Findings from a new clinical trial paints a nuanced picture of the influence of diet on gut microbes and immune status. The scientists compared two microbiota-targeted dietary interventions, plant-based fiber and fermented foods, and showed that fermented foods such as yogurt, kefir, fermented cottage cheese, kimchi, fermented vegetables, vegetable brine drinks, and kombucha increase gut microbial diversity and decrease systemic markers of inflammation, in contrast to a high-fiber diet rich in legumes, seeds, whole grains, nuts, vegetables, and fruits that maintains a stable microbial diversity and immune profile. The authors noted that fermented foods may be valuable in countering the decreased microbiome diversity and increased inflammation pervasive in industrialized urban society.

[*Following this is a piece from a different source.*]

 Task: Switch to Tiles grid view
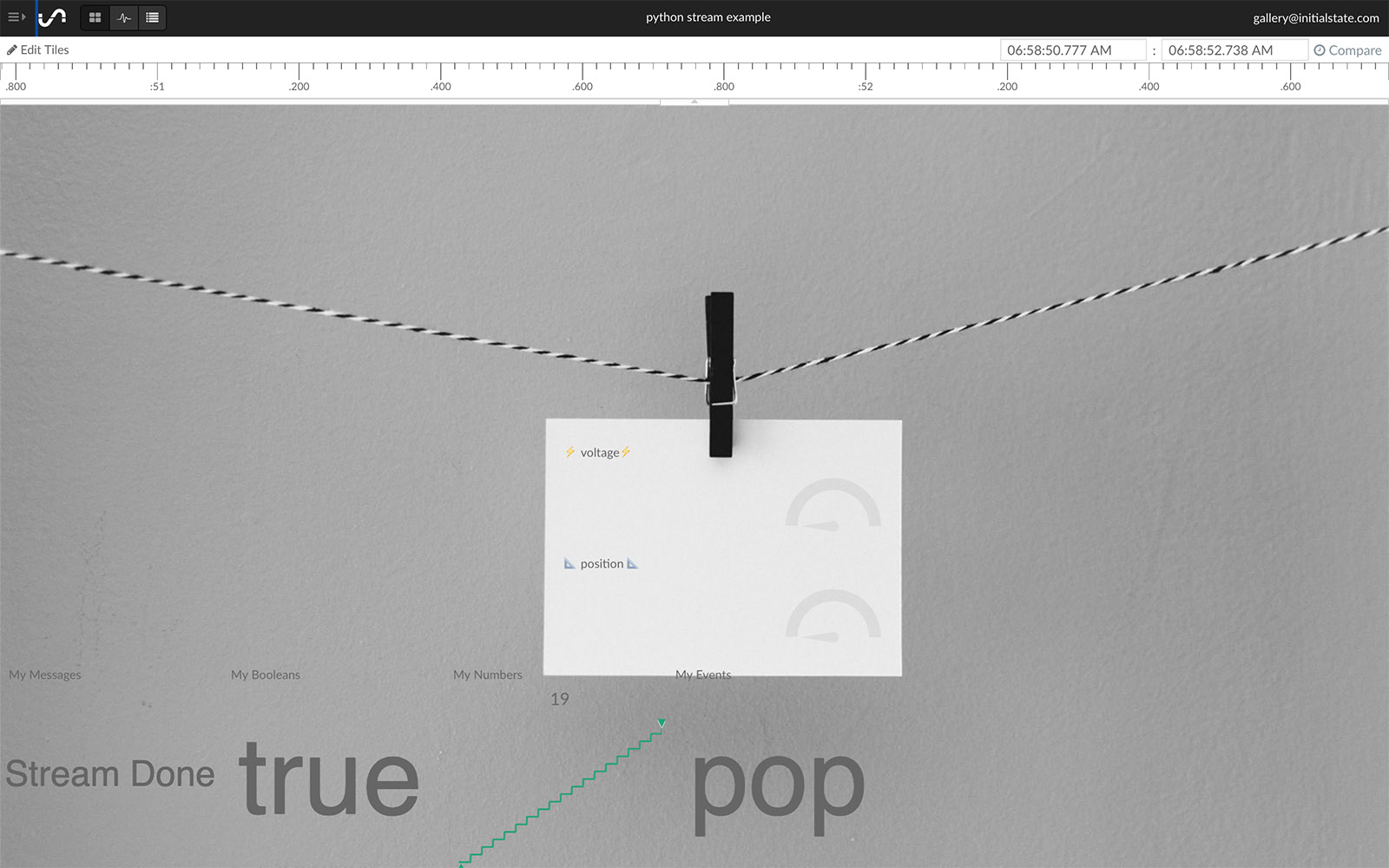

A collaborative study by scientists in Switzerland and Norway, has discovered a new mechanism for regulating RNA maturation that depends on nutrients in the diet. Underscoring the crucial role of the environment in RNA methylation and the control of the splicing machinery, the researchers showed when nutrients are abundant, the mRNA of a methyl-donor synthesizing gene is methylated, gene splicing is blocked, and the level of methyl donors decreases, in a feedback loop.
Making sure your plant-based diet consists of leafy greens and whole grains and not refined grains, potatoes and sugar, matters in estimating risk for stroke. A healthy plant-based diet is associated with a 10% reduction in risk for stroke, a new study reports.